> [Work required] If a line in the records below contains the word "Given", copy it out.

(Source data)
────────────────────────────────────────

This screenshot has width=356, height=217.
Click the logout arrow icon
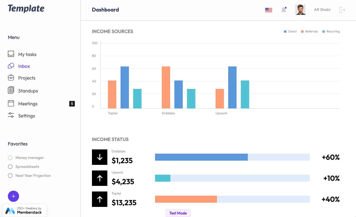[342, 10]
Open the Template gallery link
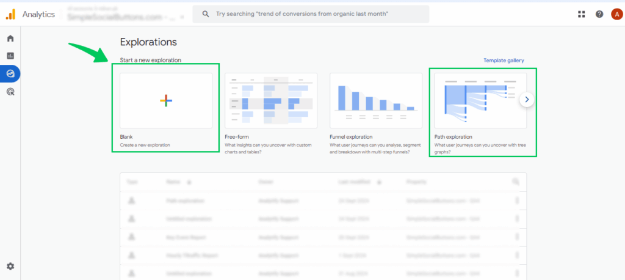Viewport: 625px width, 280px height. [x=504, y=61]
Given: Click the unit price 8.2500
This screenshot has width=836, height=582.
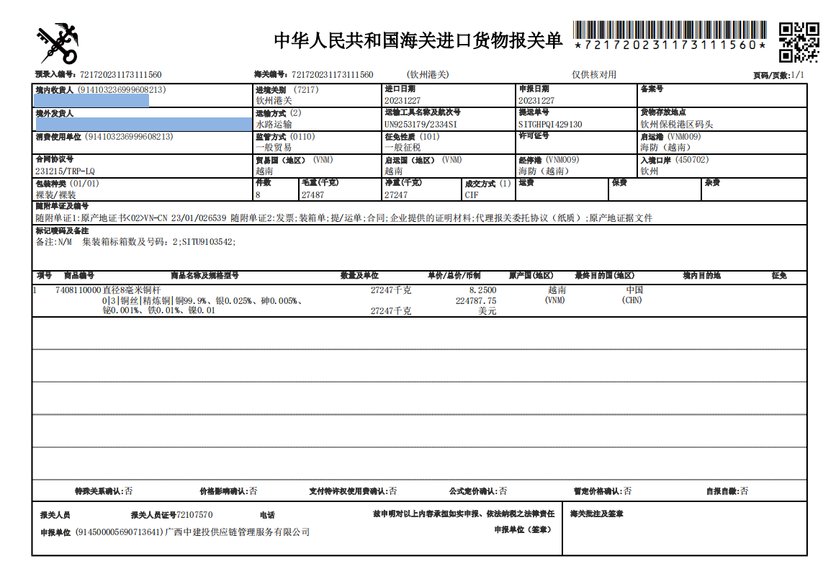Looking at the screenshot, I should point(482,290).
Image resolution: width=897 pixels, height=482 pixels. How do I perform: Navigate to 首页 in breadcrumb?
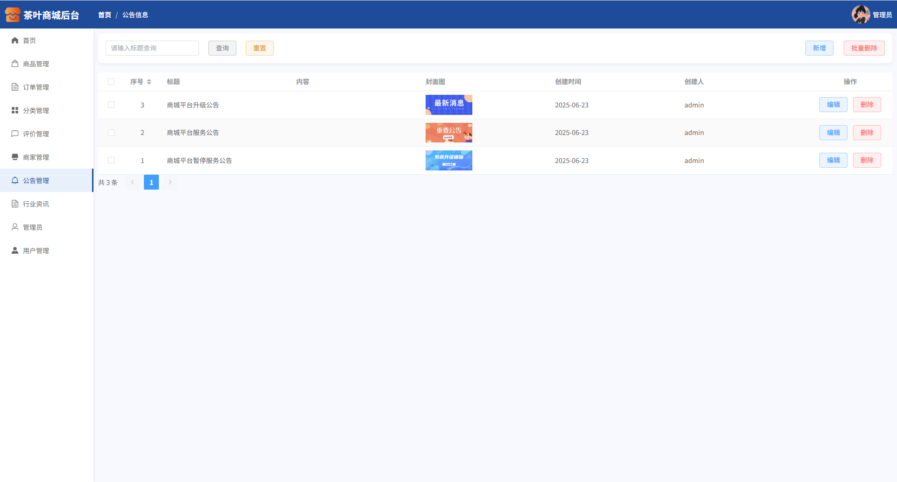click(105, 15)
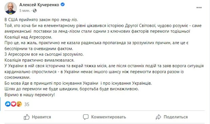This screenshot has width=210, height=124.
Task: Click the closing line 'Віримо в нашу перемогу!'
Action: point(30,95)
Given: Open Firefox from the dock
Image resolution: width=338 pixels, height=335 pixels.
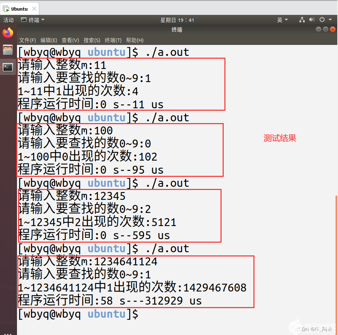Looking at the screenshot, I should 8,33.
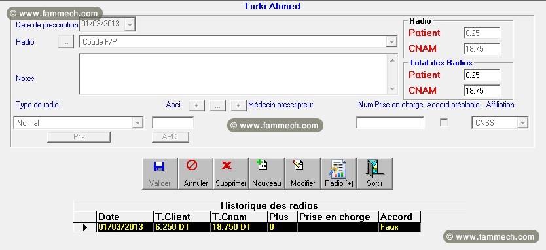Image resolution: width=546 pixels, height=250 pixels.
Task: Toggle the Accord préalable checkbox
Action: (x=444, y=122)
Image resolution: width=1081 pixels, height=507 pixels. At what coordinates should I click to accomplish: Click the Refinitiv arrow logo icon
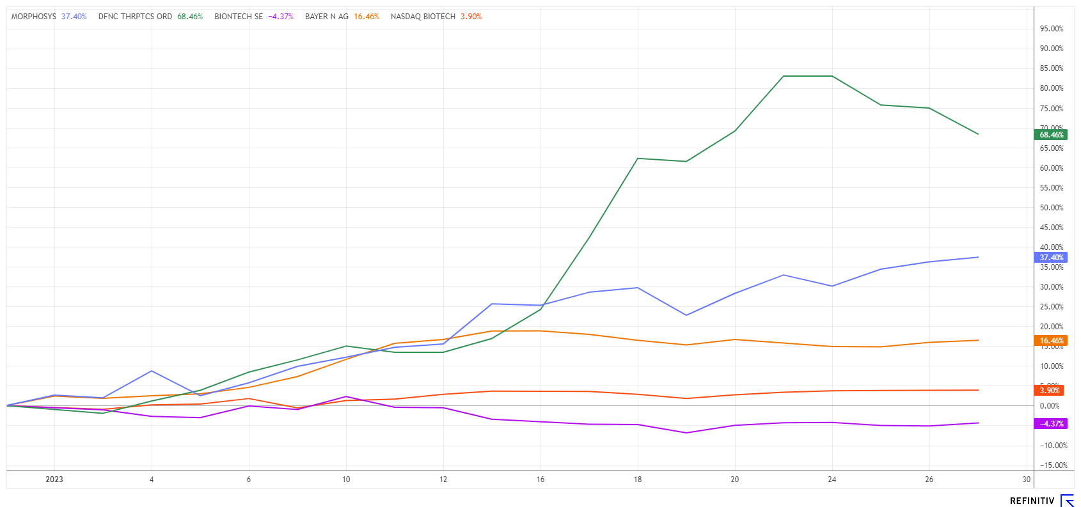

────────────────────────────────────────

> [Answer]
Given: Click the unit price 8.2500
Given: Open Firefox from the dock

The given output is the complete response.